Instrucciones — Copie literalmente todas las líneas de las entradas siguientes, sin omitir ninguna.

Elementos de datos
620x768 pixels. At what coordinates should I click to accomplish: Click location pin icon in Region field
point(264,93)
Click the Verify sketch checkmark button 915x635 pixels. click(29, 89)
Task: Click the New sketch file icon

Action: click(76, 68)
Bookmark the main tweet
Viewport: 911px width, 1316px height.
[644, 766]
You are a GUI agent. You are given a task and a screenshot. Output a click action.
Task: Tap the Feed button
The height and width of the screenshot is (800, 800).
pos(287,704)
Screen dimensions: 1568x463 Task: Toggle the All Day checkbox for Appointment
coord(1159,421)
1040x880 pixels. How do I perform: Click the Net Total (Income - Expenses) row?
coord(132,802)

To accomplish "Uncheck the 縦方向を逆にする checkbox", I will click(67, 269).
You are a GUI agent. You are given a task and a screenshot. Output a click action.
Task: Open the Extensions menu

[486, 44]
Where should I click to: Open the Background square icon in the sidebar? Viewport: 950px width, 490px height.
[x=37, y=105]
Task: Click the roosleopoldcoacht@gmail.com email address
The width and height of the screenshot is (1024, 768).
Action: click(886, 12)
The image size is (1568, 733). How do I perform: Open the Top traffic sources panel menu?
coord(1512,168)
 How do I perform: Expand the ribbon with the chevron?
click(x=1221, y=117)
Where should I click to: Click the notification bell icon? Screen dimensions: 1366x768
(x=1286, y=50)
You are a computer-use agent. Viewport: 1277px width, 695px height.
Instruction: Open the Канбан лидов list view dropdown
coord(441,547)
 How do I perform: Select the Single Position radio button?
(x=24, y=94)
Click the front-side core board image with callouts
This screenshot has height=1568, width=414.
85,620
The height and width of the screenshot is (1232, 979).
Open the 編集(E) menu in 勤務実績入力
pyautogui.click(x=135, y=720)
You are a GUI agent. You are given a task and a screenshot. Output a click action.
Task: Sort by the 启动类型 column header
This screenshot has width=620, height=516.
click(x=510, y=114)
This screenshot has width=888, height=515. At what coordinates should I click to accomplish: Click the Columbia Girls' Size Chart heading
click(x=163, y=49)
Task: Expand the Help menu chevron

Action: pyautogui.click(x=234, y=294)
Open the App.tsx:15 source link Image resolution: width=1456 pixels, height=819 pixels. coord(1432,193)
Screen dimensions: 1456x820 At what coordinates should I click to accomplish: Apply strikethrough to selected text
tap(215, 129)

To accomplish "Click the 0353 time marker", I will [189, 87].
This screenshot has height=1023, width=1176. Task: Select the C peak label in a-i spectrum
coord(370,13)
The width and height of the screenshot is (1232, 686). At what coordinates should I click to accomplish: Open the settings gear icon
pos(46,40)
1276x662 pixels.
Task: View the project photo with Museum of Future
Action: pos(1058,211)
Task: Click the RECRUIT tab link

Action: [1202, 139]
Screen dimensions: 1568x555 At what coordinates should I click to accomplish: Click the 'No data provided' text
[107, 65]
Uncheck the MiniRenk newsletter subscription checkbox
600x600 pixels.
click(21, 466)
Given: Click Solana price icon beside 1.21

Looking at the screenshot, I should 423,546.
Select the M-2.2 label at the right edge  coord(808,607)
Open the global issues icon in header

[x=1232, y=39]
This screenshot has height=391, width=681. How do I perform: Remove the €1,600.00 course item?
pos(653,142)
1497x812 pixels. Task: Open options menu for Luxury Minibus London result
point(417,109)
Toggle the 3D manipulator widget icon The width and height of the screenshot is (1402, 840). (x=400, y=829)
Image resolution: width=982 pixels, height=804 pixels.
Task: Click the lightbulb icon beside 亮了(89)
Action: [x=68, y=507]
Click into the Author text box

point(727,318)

Respuesta completa —
620x768 pixels. At what coordinates should I click to accomplish: Click location pin icon in Region field
point(264,93)
Click the Verify sketch checkmark button 915x635 pixels. click(29, 89)
Task: Click the New sketch file icon

Action: click(76, 68)
Bookmark the main tweet
Viewport: 911px width, 1316px height.
[644, 766]
You are a GUI agent. You are given a task and a screenshot. Output a click action.
Task: Tap the Feed button
The height and width of the screenshot is (800, 800).
pos(287,704)
Screen dimensions: 1568x463 Task: Toggle the All Day checkbox for Appointment
coord(1159,421)
1040x880 pixels. How do I perform: Click the Net Total (Income - Expenses) row?
coord(132,802)

To accomplish "Uncheck the 縦方向を逆にする checkbox", I will click(67, 269).
You are a GUI agent. You are given a task and a screenshot. Output a click action.
Task: Open the Extensions menu

[486, 44]
Where should I click to: Open the Background square icon in the sidebar? Viewport: 950px width, 490px height.
[x=37, y=105]
Task: Click the roosleopoldcoacht@gmail.com email address
The width and height of the screenshot is (1024, 768).
Action: click(886, 12)
The image size is (1568, 733). How do I perform: Open the Top traffic sources panel menu?
coord(1512,168)
 How do I perform: Expand the ribbon with the chevron?
click(x=1221, y=117)
Where should I click to: Click the notification bell icon? Screen dimensions: 1366x768
(x=1286, y=50)
You are a computer-use agent. Viewport: 1277px width, 695px height.
Instruction: Open the Канбан лидов list view dropdown
coord(441,547)
 How do I perform: Select the Single Position radio button?
(x=24, y=94)
Click the front-side core board image with callouts
This screenshot has height=1568, width=414.
85,620
The height and width of the screenshot is (1232, 979).
Open the 編集(E) menu in 勤務実績入力
pyautogui.click(x=135, y=720)
You are a GUI agent. You are given a task and a screenshot. Output a click action.
Task: Sort by the 启动类型 column header
This screenshot has width=620, height=516.
click(x=510, y=114)
This screenshot has width=888, height=515. At what coordinates should I click to accomplish: Click the Columbia Girls' Size Chart heading
click(x=163, y=49)
Task: Expand the Help menu chevron

Action: pyautogui.click(x=234, y=294)
Open the App.tsx:15 source link Image resolution: width=1456 pixels, height=819 pixels. coord(1432,193)
Screen dimensions: 1456x820 At what coordinates should I click to accomplish: Apply strikethrough to selected text
tap(215, 129)

To accomplish "Click the 0353 time marker", I will [189, 87].
This screenshot has height=1023, width=1176. Task: Select the C peak label in a-i spectrum
coord(370,13)
The width and height of the screenshot is (1232, 686). At what coordinates should I click to accomplish: Open the settings gear icon
pos(46,40)
1276x662 pixels.
Task: View the project photo with Museum of Future
Action: pos(1058,211)
Task: Click the RECRUIT tab link

Action: [1202, 139]
Screen dimensions: 1568x555 At what coordinates should I click to accomplish: Click the 'No data provided' text
[107, 65]
Uncheck the MiniRenk newsletter subscription checkbox
600x600 pixels.
click(21, 466)
Given: Click Solana price icon beside 1.21

Looking at the screenshot, I should 423,546.
Select the M-2.2 label at the right edge  coord(808,607)
Open the global issues icon in header

[x=1232, y=39]
This screenshot has height=391, width=681. How do I perform: Remove the €1,600.00 course item?
pos(653,142)
1497x812 pixels. Task: Open options menu for Luxury Minibus London result
point(417,109)
Toggle the 3D manipulator widget icon The width and height of the screenshot is (1402, 840). (x=400, y=829)
Image resolution: width=982 pixels, height=804 pixels.
Task: Click the lightbulb icon beside 亮了(89)
Action: [x=68, y=507]
Click into the Author text box

point(727,318)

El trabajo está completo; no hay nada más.